**Aim of the task**
From the data underneath, reproduce exactly the stretch that begins at the line with "Click the Insigne de calandre badge photo" and ends after the line with "1098x758 pixels.".

**Data**
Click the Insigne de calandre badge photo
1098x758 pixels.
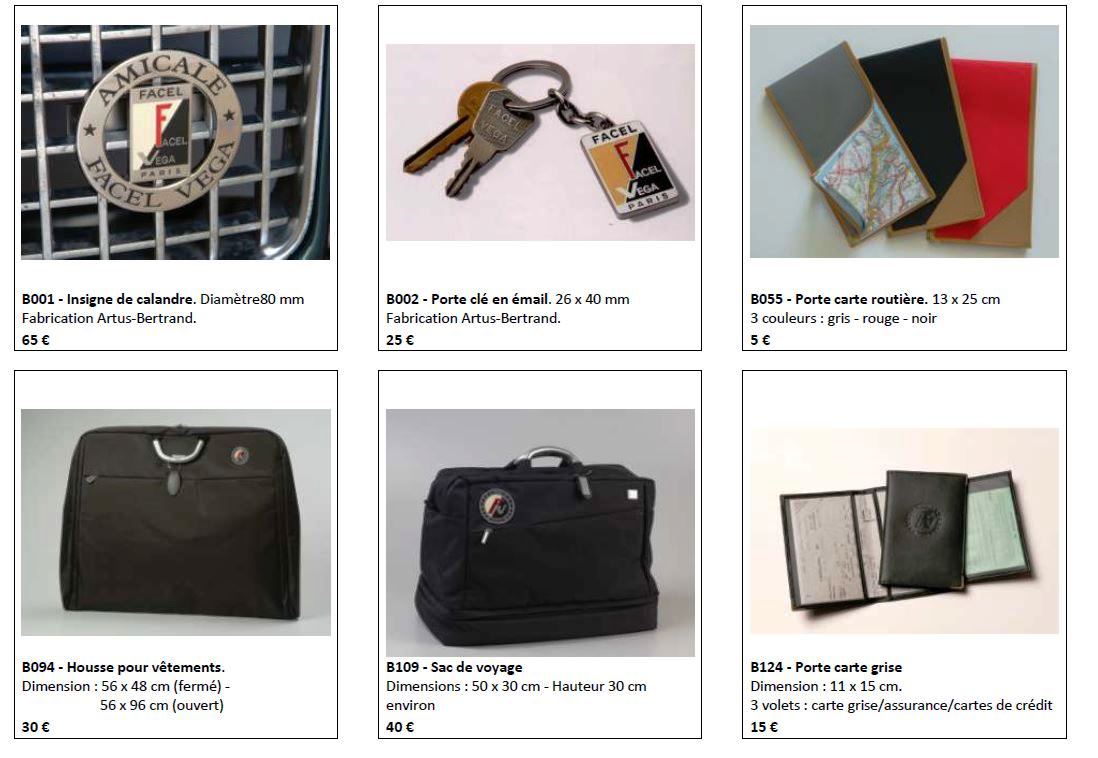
* * *
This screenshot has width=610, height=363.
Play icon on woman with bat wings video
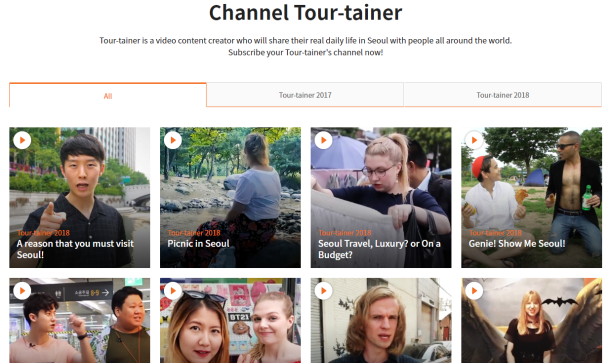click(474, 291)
* * *
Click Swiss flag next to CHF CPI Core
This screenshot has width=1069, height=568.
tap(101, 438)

**Response below**
Click the Insigne de calandre badge photo
1098x758 pixels.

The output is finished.